__Goal of the exercise__:
Repeat all entries below exactly as shown.

__Supplied data__:

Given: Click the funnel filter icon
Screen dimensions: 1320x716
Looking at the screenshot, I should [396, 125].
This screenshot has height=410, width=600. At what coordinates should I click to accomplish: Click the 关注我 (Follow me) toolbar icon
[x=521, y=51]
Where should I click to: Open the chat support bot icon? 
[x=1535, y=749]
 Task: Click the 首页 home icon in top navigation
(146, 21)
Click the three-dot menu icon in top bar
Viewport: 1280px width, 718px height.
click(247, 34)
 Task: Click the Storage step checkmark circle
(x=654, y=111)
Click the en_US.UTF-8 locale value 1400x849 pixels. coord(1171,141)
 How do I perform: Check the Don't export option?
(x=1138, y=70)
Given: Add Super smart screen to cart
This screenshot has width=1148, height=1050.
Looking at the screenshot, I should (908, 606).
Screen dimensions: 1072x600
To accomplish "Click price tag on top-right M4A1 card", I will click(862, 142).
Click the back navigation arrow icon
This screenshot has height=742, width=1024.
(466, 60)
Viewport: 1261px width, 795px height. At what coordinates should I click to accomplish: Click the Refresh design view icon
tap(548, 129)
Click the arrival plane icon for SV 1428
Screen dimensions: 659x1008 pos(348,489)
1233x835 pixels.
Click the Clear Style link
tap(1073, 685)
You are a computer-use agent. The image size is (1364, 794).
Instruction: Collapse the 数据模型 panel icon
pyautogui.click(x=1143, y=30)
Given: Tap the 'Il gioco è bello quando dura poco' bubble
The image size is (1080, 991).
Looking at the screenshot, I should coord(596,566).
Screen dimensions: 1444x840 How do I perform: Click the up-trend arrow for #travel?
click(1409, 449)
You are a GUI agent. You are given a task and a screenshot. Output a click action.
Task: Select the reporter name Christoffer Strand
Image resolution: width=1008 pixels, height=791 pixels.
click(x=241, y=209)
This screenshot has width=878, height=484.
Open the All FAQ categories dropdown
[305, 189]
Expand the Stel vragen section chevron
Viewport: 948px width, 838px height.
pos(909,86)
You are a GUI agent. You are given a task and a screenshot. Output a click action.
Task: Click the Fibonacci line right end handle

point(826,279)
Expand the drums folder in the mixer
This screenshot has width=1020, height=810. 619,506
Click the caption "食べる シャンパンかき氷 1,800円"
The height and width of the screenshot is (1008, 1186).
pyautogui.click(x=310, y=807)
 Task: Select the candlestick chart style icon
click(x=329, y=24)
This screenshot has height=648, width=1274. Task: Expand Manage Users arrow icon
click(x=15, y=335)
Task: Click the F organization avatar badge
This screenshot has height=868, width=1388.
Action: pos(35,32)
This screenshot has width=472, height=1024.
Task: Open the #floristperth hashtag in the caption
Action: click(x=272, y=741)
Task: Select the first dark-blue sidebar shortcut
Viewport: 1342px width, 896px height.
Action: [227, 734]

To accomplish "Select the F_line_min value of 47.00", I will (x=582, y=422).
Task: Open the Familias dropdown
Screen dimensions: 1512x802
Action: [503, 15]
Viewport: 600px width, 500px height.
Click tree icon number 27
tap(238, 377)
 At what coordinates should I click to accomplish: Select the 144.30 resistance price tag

__Expected answer__:
Given: Click the funnel filter icon
Screen dimensions: 1320x716
Looking at the screenshot, I should [396, 125].
This screenshot has height=410, width=600. At what coordinates should I click to accomplish: Click the 关注我 (Follow me) toolbar icon
[x=521, y=51]
Where should I click to: Open the chat support bot icon? 
[x=1535, y=749]
 Task: Click the 首页 home icon in top navigation
(146, 21)
Click the three-dot menu icon in top bar
Viewport: 1280px width, 718px height.
click(247, 34)
 Task: Click the Storage step checkmark circle
(x=654, y=111)
Click the en_US.UTF-8 locale value 1400x849 pixels. coord(1171,141)
 How do I perform: Check the Don't export option?
(x=1138, y=70)
Given: Add Super smart screen to cart
This screenshot has width=1148, height=1050.
Looking at the screenshot, I should (908, 606).
Screen dimensions: 1072x600
To accomplish "Click price tag on top-right M4A1 card", I will click(862, 142).
Click the back navigation arrow icon
This screenshot has height=742, width=1024.
(466, 60)
Viewport: 1261px width, 795px height. At what coordinates should I click to accomplish: Click the Refresh design view icon
tap(548, 129)
Click the arrival plane icon for SV 1428
Screen dimensions: 659x1008 pos(348,489)
1233x835 pixels.
Click the Clear Style link
tap(1073, 685)
You are a computer-use agent. The image size is (1364, 794).
Instruction: Collapse the 数据模型 panel icon
pyautogui.click(x=1143, y=30)
Given: Tap the 'Il gioco è bello quando dura poco' bubble
The image size is (1080, 991).
Looking at the screenshot, I should coord(596,566).
Screen dimensions: 1444x840 How do I perform: Click the up-trend arrow for #travel?
click(1409, 449)
You are a GUI agent. You are given a task and a screenshot. Output a click action.
Task: Select the reporter name Christoffer Strand
Image resolution: width=1008 pixels, height=791 pixels.
click(x=241, y=209)
This screenshot has width=878, height=484.
Open the All FAQ categories dropdown
[305, 189]
Expand the Stel vragen section chevron
Viewport: 948px width, 838px height.
pos(909,86)
You are a GUI agent. You are given a task and a screenshot. Output a click action.
Task: Click the Fibonacci line right end handle

point(826,279)
Expand the drums folder in the mixer
This screenshot has width=1020, height=810. 619,506
Click the caption "食べる シャンパンかき氷 1,800円"
The height and width of the screenshot is (1008, 1186).
pyautogui.click(x=310, y=807)
 Task: Select the candlestick chart style icon
click(x=329, y=24)
This screenshot has height=648, width=1274. Task: Expand Manage Users arrow icon
click(x=15, y=335)
Task: Click the F organization avatar badge
This screenshot has height=868, width=1388.
Action: pos(35,32)
This screenshot has width=472, height=1024.
Task: Open the #floristperth hashtag in the caption
Action: click(x=272, y=741)
Task: Select the first dark-blue sidebar shortcut
Viewport: 1342px width, 896px height.
Action: [227, 734]

To accomplish "Select the F_line_min value of 47.00", I will (x=582, y=422).
Task: Open the Familias dropdown
Screen dimensions: 1512x802
Action: [503, 15]
Viewport: 600px width, 500px height.
Click tree icon number 27
tap(238, 377)
 At what coordinates should I click to accomplish: Select the 144.30 resistance price tag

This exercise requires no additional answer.